Coffee in the New Orleans skyline mug, "So Long, So Wrong" by Alison Krauss and the Union Station on iTunes. It was truly random--I started iTunes up and just hit play--but it is appropriate. I spent the weekend (up to 6:30 this morning when the last piece went in to slump) fixing mistakes on orders. I have been plagued for the past few (several) months with little errors in my orders. Paying more attention doesn't seem to be the solution, and my existing firing schedule doesn't work anymore either. Time to get all Filemaker Pro on the problem's ass.
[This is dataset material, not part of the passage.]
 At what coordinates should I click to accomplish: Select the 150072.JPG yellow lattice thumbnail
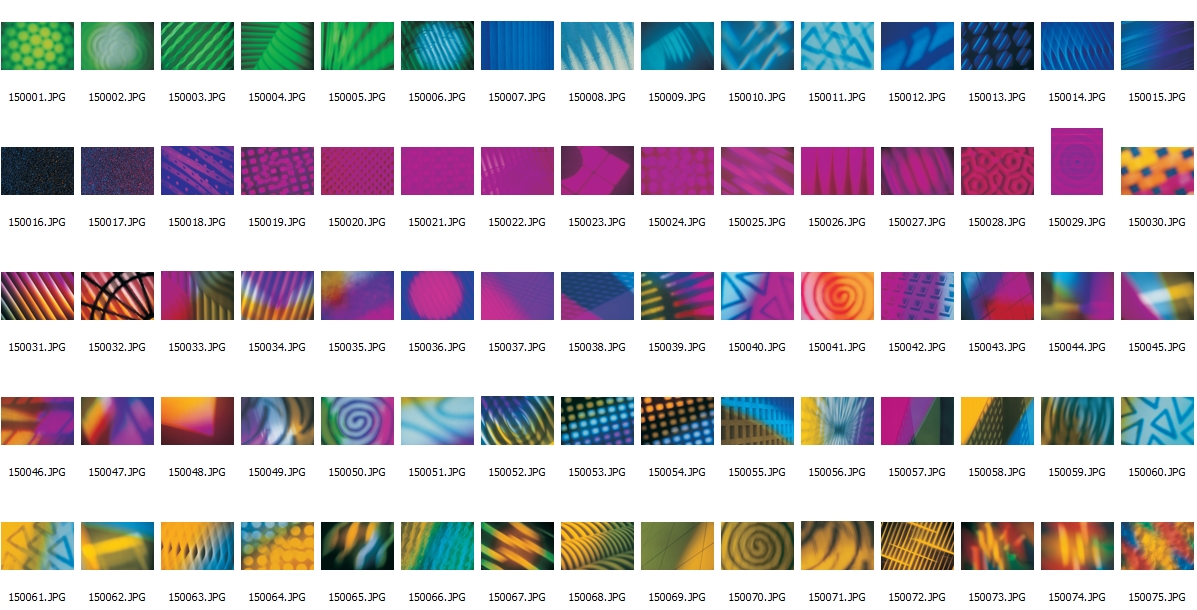[x=917, y=546]
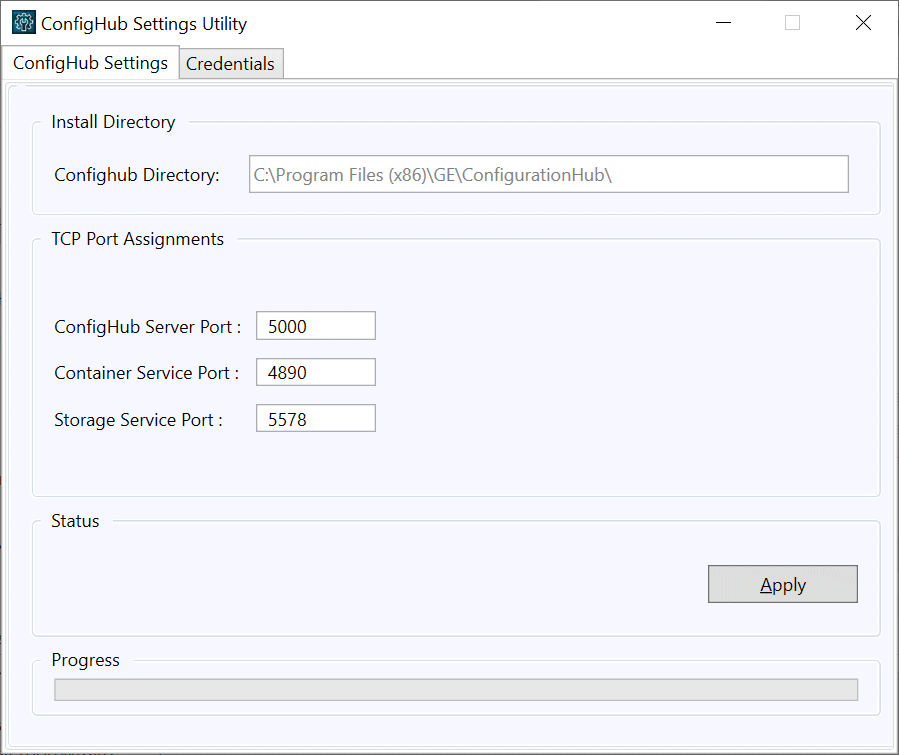Image resolution: width=899 pixels, height=755 pixels.
Task: Click the ConfigHub Server Port label
Action: click(147, 327)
In my current system I take a hand-written or faxed order and I manually enter it into an order form (in a spreadsheet--Excel) on the computer. Then I manually enter all the orders into my firing schedule. Previously, when putting things into the firing schedule, I was also taking into account the stock I had on hand, but that was messing me up as I would mark that I had something and so didn't make it for an order and then when it came time to ship, I no longer had it and was screwed. Whatever. Anyway, I then follow the firing schedule and only refer to the order again when it's time to ship--at which point lately I keep finding myself with the wrong pieces or not all the pieces I need to ship.
But I have solution for the problem (I hope), and an intern to implement it. Now I am going to manually enter everything once. Everyone knows that the more times you transcribe data the more chance there is for a mistake. So one entry, one chance. I am going to put them all into the Filemaker Pro database I have been creating and then create reports against the one set of ddata for orders to fill, etc. This way not only will I have a current report of all orders due to ship, but I will also be able to run reports on product popularity and order history by account. With all this data collection, organization and potential for analysis, one might be tempted into thinking I actually run a business!
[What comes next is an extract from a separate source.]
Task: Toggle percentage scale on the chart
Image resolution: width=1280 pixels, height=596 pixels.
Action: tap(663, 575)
So the morning is dedicated to data, wholesalecrafts.com website organization, and bills both paid and sent. This afternoon--after shipping three large orders and putting in a full kiln load for another--I am going to let work spill into the garden again and pressure wash the concrete pad in front of the studio annex, er, garage. There'll be fireworks tonight!
1 comment:
Is Dave aware of the impending fireworks, so he can shower or shave or whatnot?